Monday, October 31, 2016

MyRocks: migrating a large MySQL dataset from InnoDB to RocksDB to reduce footprint

I have been following Facebook's MyRocks project (and Mark Callaghan's blog) for a long time. The idea of an LSM based engine for MySQL is actually a great idea.

We all know that InnoDB sucks at INSERTs.  BTree in general sucks when it's about insertion speed, and the more rows you insert, the more it sucks at it. There are many blog posts on the web that shows the insert speed degradation in InnoDB when the amount of rows in the table grows. Things get much worse faster if your primary key is a random key, for example an UUID.

We hit this problem with our caching servers (yes, we do caching with MySQL!), and in order to be able to scale these servers up we moved since a couple years to the TokuDB engine with great success. TokuDB is based on fractal tree technology, and guarantees the same insert speed, no matter the number of rows you have in the table; furthermore, it has no problems with random INSERTs (inserting rows with random PK values) and it also achieves great compression when compared to InnoDB.

Enter RocksDB and the LSM (Log Structured Merge) technology: we are entering a new planet as far as data storage goes. The idea of an "append only" type of approach for writing database rows is something I never heard before. Databases usually are the most random writer ever! And although SSD will not suffer from write randomness, there are other factors that need to be taken into consideration. I'll not go into more details about how LSM or RocksDB work, or why LSM is good for your SSD and your workload, as there is plenty of information about it on Mark's blog (see above) or on the official page for RocksDB and for MyRocks (the RocksDB engine for MySQL) on GitHub; just check the Wiki there.
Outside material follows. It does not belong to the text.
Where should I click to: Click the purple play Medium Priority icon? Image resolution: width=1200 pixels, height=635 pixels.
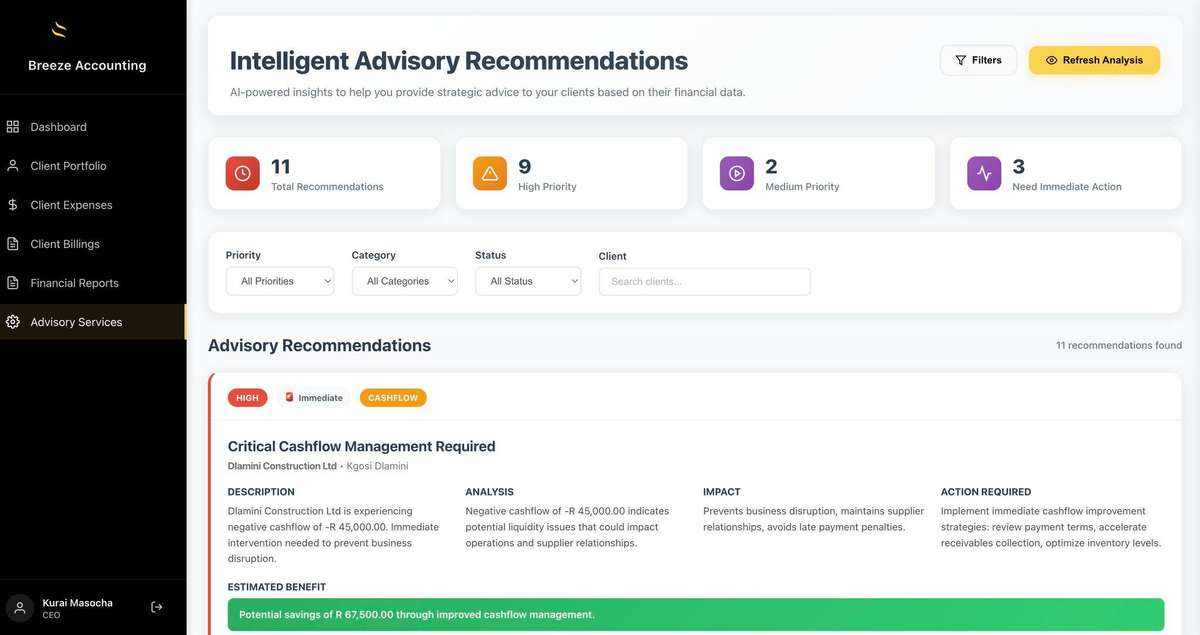pos(737,174)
For quite some time I dreamed  to give MyRocks a try with our giant (at least by our standards) write-mostly tracking database, currently occupying about 2.1T of disk space and growing about 200G per month (and yes we DO have data retention in place).  This cluster has a very write intensive workload and the written data is  very seldom read, usually to extract statistical reports, or for application or incident post mortem analysis. At the time of this post, it contains approximately 830 tables.
So I was really excited to hear at the recent Percona Live AMS  Yoshinori Matsunobu announcing that MyRocks was ready for production use.  I explicitly asked him if partitioning was supported by MyRocks (as we use range partitioning to prune old data) and got a positive response. Yay!!

Even if production ready, MyRocks is still in early stages and therefore I needed to clone the git repository and compile the server from source code. I also had to compile the GCC compiler first, as it is a good idea to use one of the GCC versions that were tested by the Facebook team so that I can report issues that may happen later. Peter Z announced that MyRocks will be included in Percona Server soon, but if you want to give it a try now, this is the only way.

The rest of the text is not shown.